To make comprehensive bike usage predictions, generally we took five steps to complete our regression analysis: 1) Clean data. 2) Analyze the validity of the initial regression model by reflecting on five major assumptions. 3) Use boxplot of each discrete variables to illustrate the usage patterns. 4) With respect to the Multicollinearity analysis in step 2 and R-squared analysis, we eliminate some redundant variables and add dummy into the model to generalize a sophisticated regression model for usage prediction. 5) Based on the new regression model, we intepret the coefficient in the regression model and give some recommendations. For the purpose of concision, we hide the output chart in this report. The chart can be shown by deleting ‘include=FALSE’ at the beginning of every R chunk.
We calculate correlation between working days and the count of registered users and total users for two reasons: 1) there is a strong positive correlation between working day and count of registered users, whereas the correlation of working day and count of total is insignificant. In this case, to make full use of the variables and make more accurate predictions, we select count of registered users as our dependent variables. 2) for the business purpose, we focused on getting insights from the usage pattern of our current members, not only to predict member’s usage behavior, but also provide better service to enhance loyalty.

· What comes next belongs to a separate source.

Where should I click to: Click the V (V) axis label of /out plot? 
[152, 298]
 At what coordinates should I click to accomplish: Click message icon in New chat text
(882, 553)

unmodified regression equation:
\[Registered-hat = 761.46+449.44Xseason+ 1754.87Xyear - 23.31Xmnth - 243.16Xholiday+ 42.05Xweekday\] \[+950.3Xworkingdays-499.15Xweathersit+ 888.25Xtemp +2611.88Xatemp-607.23Xhum- 1709.1Xwindspeed\]
As shown in the R-markdown output 2.1, ‘weekday’ and ‘workingday’ are generally linearly related to count of registered users.
The p-value is 0, we fail to reject the null hypothesis that there is no autocorrelation. In other words, these errors appear independent.
The output in R-markdown 2.3 shows the multicollinearity analysis of each pair of variables. From this result, we found that ‘temp’ and ‘atemp’ are perfectly positively related to each other(coefficient: 0.99). In this case, we will use R-square function to delete either in the model modification stage later.
We visualize the normality of the residual. It seems there are significant number of residuals falls out of the normality range. The residuals are not normaily distributed.
Fitted & Residual plot:As shown in the plot, the residuals are randomly distributed around 0, indicating that the model fits the data relatively well and a linear model can fit this data even though at the end of the chart the variances become larger.
In this part, we will use Multicollinearity analysis in 2.3 and R-Squared index to make decisions of eliminating redundant variables and adding dummies. as shown in the output 2.3, ‘temp’ and ‘atemp’ are perfectly positively related to each other(coefficient 0.99). Similarly, season and month also shares high positive linear relationship. Additionally, the negative relationship between workingday and holiday is also significant. Based on these data, we used R-squared analysis to help us make decisions. We found that the model without temp/month/holiday have larger R-Squared than the model without atemp/season/working day do. So we keep atemp rather than temp, season rather than month, working day rather than holiday. Also, “Atemp” refers to feeling temperature which is more significant in terms of business perspective. Working day provides the information of holiday and weekdays. So the modification make sense. As for the dummy variables, we use Spring as the baseline of season. And we use both the weather situation 1 and 2 as the baseline since they have multicollinearity and the situation are similar.
\[Registered-hat = 1000.49 + 1716.51*Xyear + 958.53*Xworking day + 3747.31*Xatemp - 1565.24*Xhum\] \[- 1900.12*Xwindspeed + 799.86*Xsummer +803.03*Xfall + 1377.17*Xwinter -1283.27*Xsnow/rain\]
Identifying office/residential areas with high demand. In order to improve our member’s experience, we need to allocate enough bikes in CBD or using heat map to find the most popular office areas that have a lot of demand for bike service. In this case, we want to make sure in those areas we have enough bikes especially at peak hour.